Novela histórica, saga familiar, relato romántico, estudio psicológico, elementos todos que hacen muy estimable este El parisino de Isabella Hammad. Os dejo ahora, para despedir el programa, con un texto esencial en la novela, la carta que, poco antes de volver a Palestina desde su no del todo lograda experiencia francesa, Midhat escribe a Jeannette intentando explicar las razones de su súbita desaparición (la ofensa sufrida por el bienintencionado pero torpe comportamiento hacia él del padre de ella) y confirmándole su amor y también sus dudas. Rim Banna, quizá la más importante cantante palestina de los últimos años, prematuramente desaparecida en 2018, cierra esta reseña con su envolvente y preciosa interpretación de Fares Odeh, una bellísima canción de letra poética y tenuemente combativa. 

Querida Jeannette: 

Te escribo desde París, aunque me iré de aquí dentro de poco. Vuelvo a Palestina después de cuatro años. Siento no haberte escrito antes. Desearía haberlo hecho. Lamento muchas cosas. La verdad es que había esperado olvidarte. En mi recuerdo estás tan unida al dolor que pensar en ti siempre me hacía revivir el escozor de todo lo demás. En cierto modo esperaba que me ayudasen los recuerdos de la vida que tuve antes de venir a Francia, que tú desaparecieras tras ellos y yo siguiera siendo el de siempre. Pero me temo que, por el contrario, mi experiencia contigo ha pasado a ser una de las estructuras primigenias del espíritu, un surco que recoge todo lo que llega después. El escozor ha menguado con el tiempo, un poco. Los recuerdos que guardo de ti, no. 

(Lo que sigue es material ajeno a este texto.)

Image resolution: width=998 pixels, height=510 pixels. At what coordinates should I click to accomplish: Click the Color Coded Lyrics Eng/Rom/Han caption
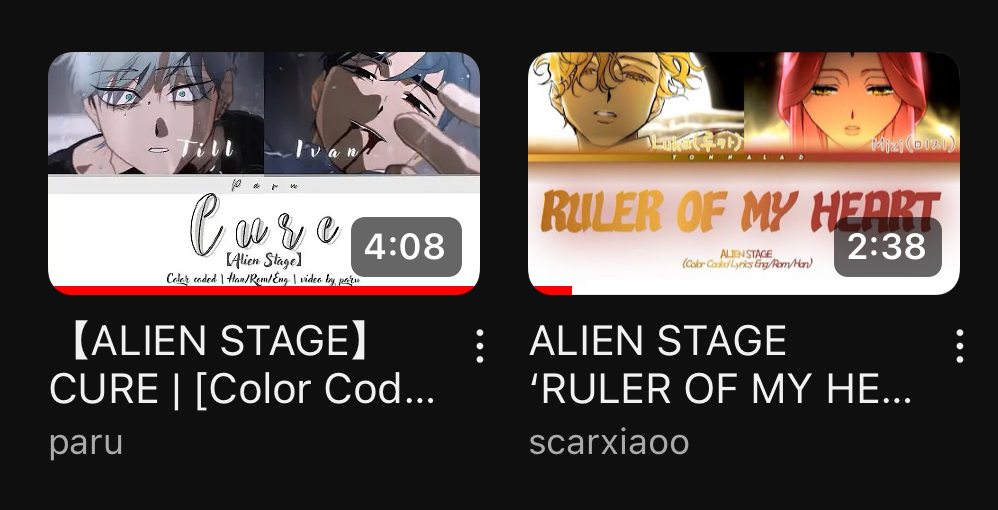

Hay muchas cosas por las que debo pedir perdón. Siento no haberte dicho adónde me iba. Siento haberme ido repentinamente. Hace tres años volví a ver a M. Samuel Cogolati, de la facultad de medicina, y me dijo que eras enfermera. Imagino que habrás vuelto a Montpellier. Es curioso que fuera yo quien estudiara medicina y que seas tú quien haya acabado practicándola. Espero que no hayas visto demasiadas cosas terribles. Me apena pensar que probablemente las habrás visto. 

Jeannette, pienso en ti desde hace cuatro años. Siempre, siempre estás en mi pensamiento. No solo porque el dolor ha durado todo este tiempo: también tú has durado. Oigo tu voz todos los días, te veo a mi lado en la terraza. Veo tu pelo…, ¡multitud de formas según los días! Recuerdo tu perfume. Y tu vestido amarillo. Recuerdo tu aliento cuando me besaste. Recuerdo tu cólera cuando te alejaste de mí. 

Espero que entiendas lo doloroso que fue descubrir los escritos de tu padre. Había esperado casarme contigo, pero me daba vergüenza y no podía decirlo. También lo siento mucho por esto. Sin embargo, sostengo lo que dije. Aquí, en este país, me he encontrado a mí mismo y por ese motivo no puedo representar aquí lo que soy tanto como en Palestina. 

Quiero que sepas que mis intenciones siempre han sido buenas. Todo fue por amor a ti. 

Deseo que tengas una buena vida. Nunca te olvidaré.